Prompt: Note each line in the data holding the string "computer" and report it.

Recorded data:
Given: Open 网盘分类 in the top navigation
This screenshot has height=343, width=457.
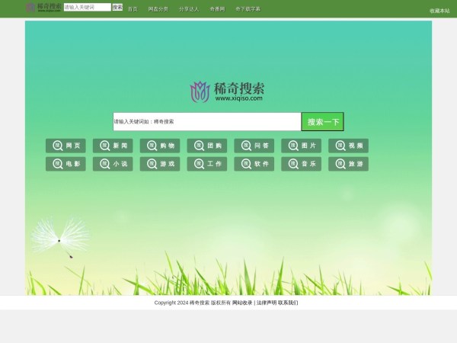Looking at the screenshot, I should [x=158, y=9].
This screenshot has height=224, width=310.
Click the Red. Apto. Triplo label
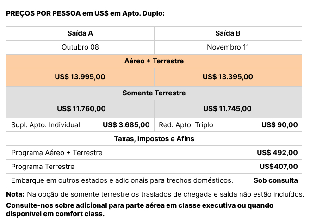[x=186, y=125]
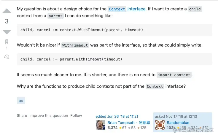Upvote the question with the up arrow
The width and height of the screenshot is (218, 137).
pyautogui.click(x=7, y=11)
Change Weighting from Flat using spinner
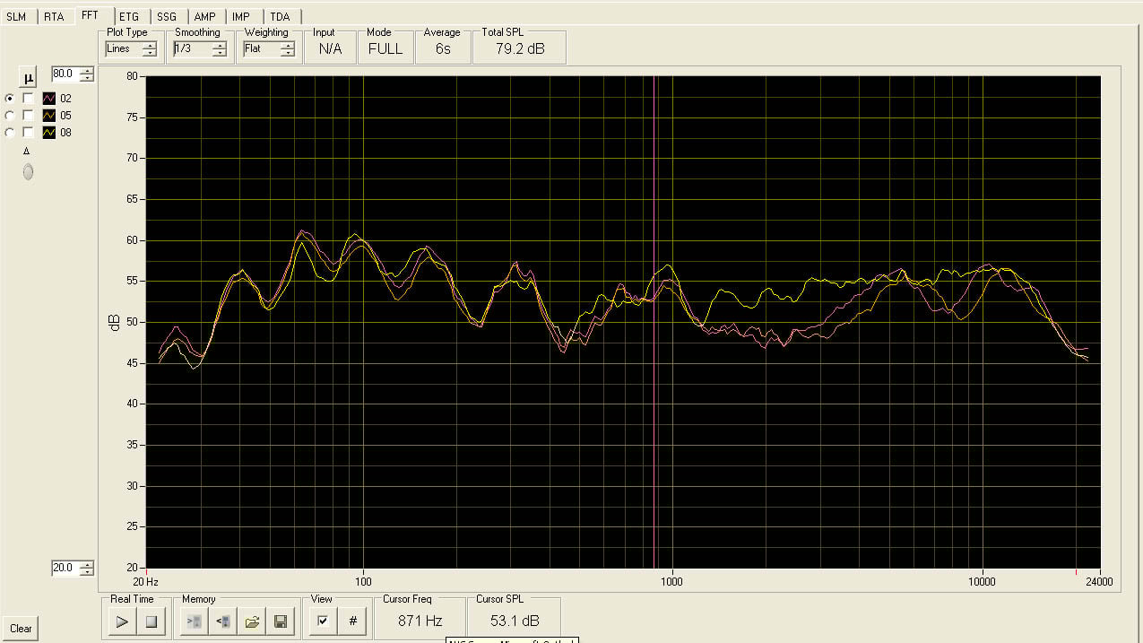 point(287,49)
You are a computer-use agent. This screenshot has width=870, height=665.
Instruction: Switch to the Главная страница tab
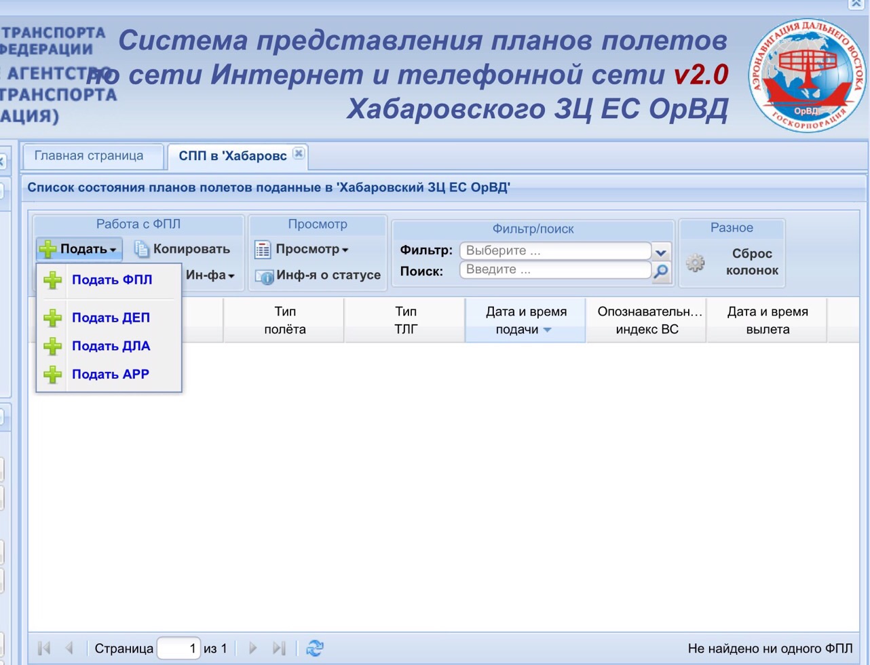pos(89,156)
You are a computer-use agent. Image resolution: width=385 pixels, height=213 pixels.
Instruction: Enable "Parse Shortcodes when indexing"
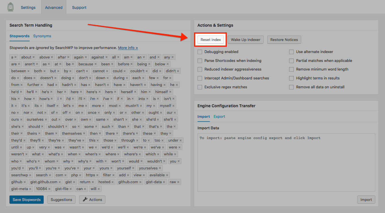[x=200, y=61]
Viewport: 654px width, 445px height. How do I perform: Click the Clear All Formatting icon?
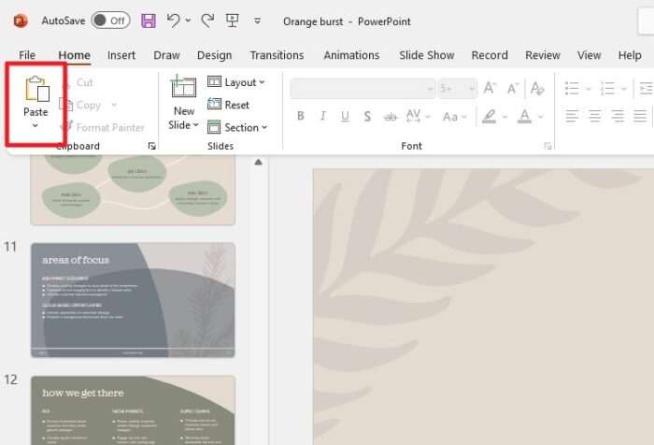(x=537, y=89)
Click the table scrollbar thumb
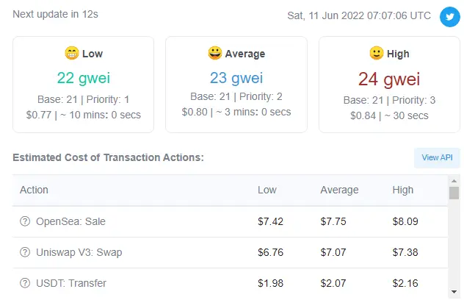Screen dimensions: 464x300 [x=454, y=193]
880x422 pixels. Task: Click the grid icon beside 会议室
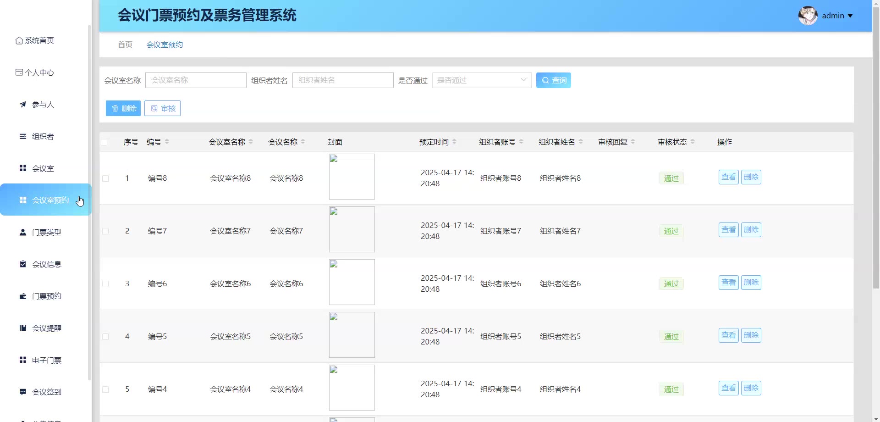coord(23,168)
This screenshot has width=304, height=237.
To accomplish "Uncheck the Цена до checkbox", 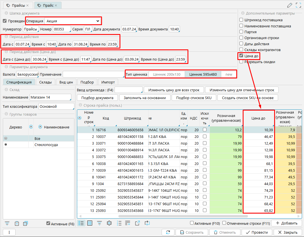I will pyautogui.click(x=241, y=56).
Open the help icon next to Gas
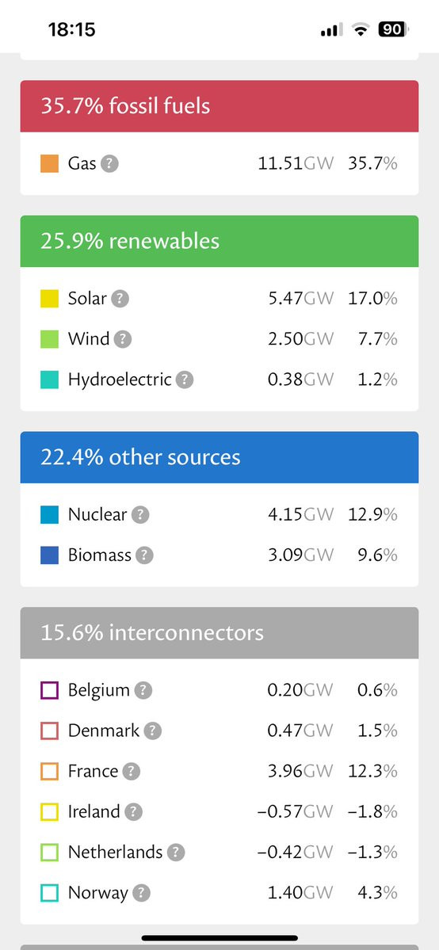 [x=109, y=163]
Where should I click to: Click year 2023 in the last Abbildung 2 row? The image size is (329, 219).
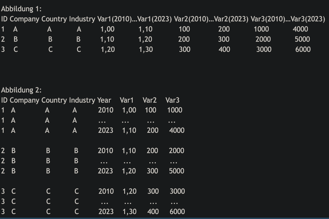coord(106,212)
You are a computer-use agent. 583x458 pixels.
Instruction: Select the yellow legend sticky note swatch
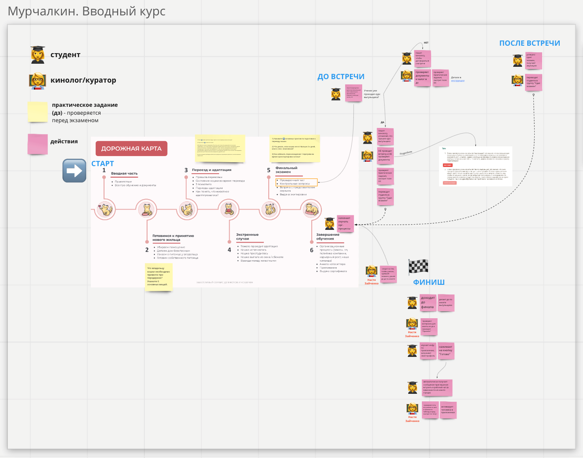(x=38, y=112)
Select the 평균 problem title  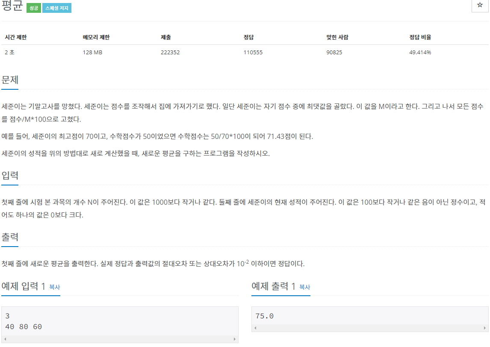point(12,6)
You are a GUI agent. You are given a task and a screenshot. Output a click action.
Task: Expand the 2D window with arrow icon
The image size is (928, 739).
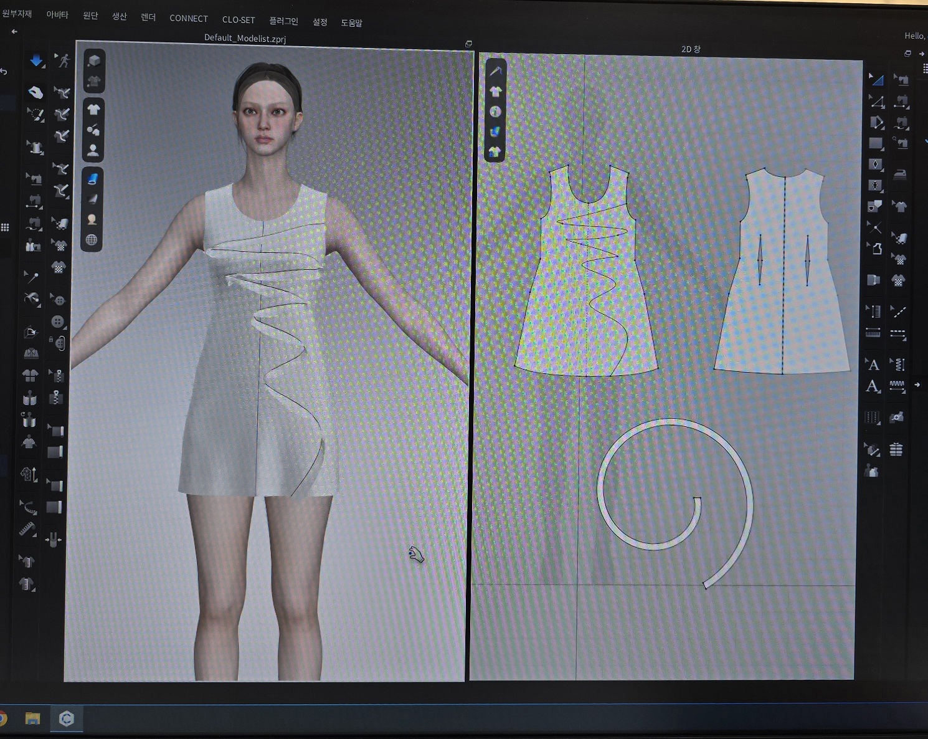tap(921, 54)
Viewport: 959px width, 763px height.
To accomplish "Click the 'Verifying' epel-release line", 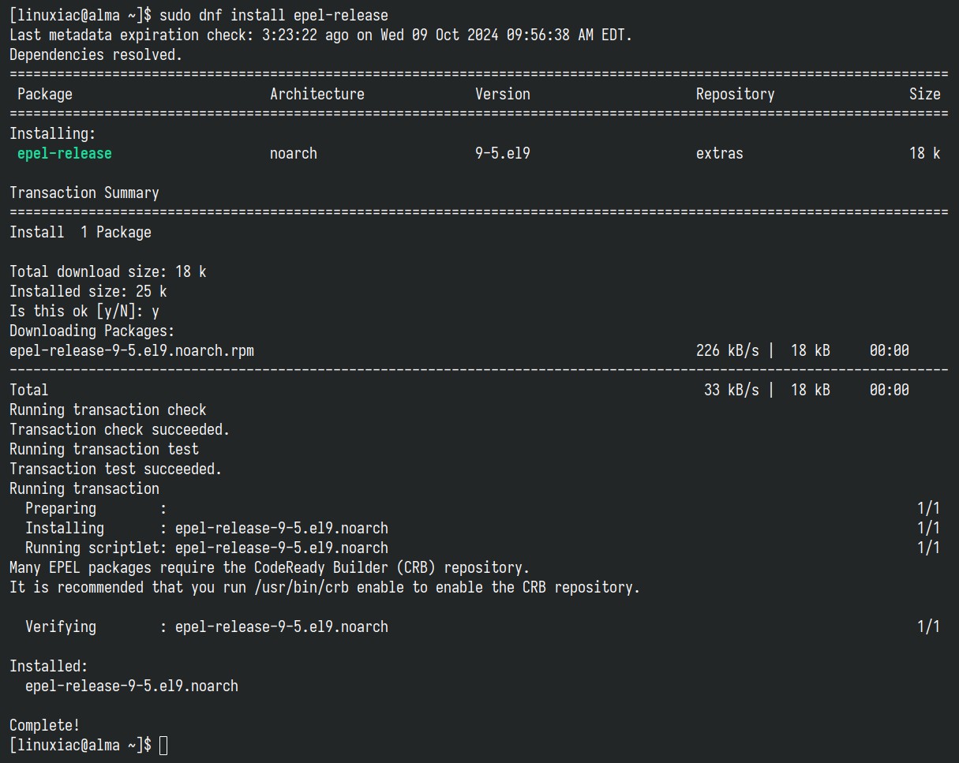I will pos(482,626).
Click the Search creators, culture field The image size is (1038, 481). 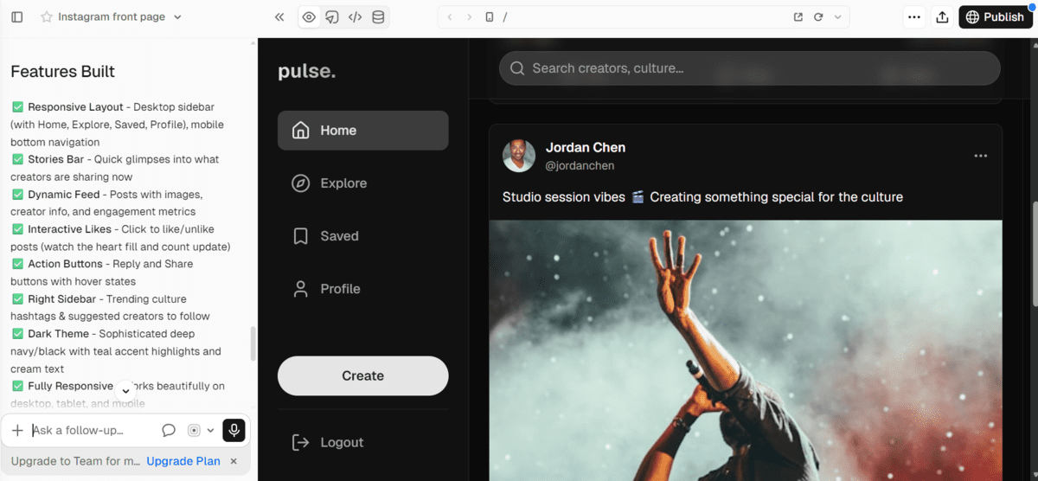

Answer box:
You are a computer-use agent. This screenshot has width=870, height=665.
You are a computer-use agent. Image resolution: width=385 pixels, height=213 pixels.
You are a computer-use agent. 583x458 pixels.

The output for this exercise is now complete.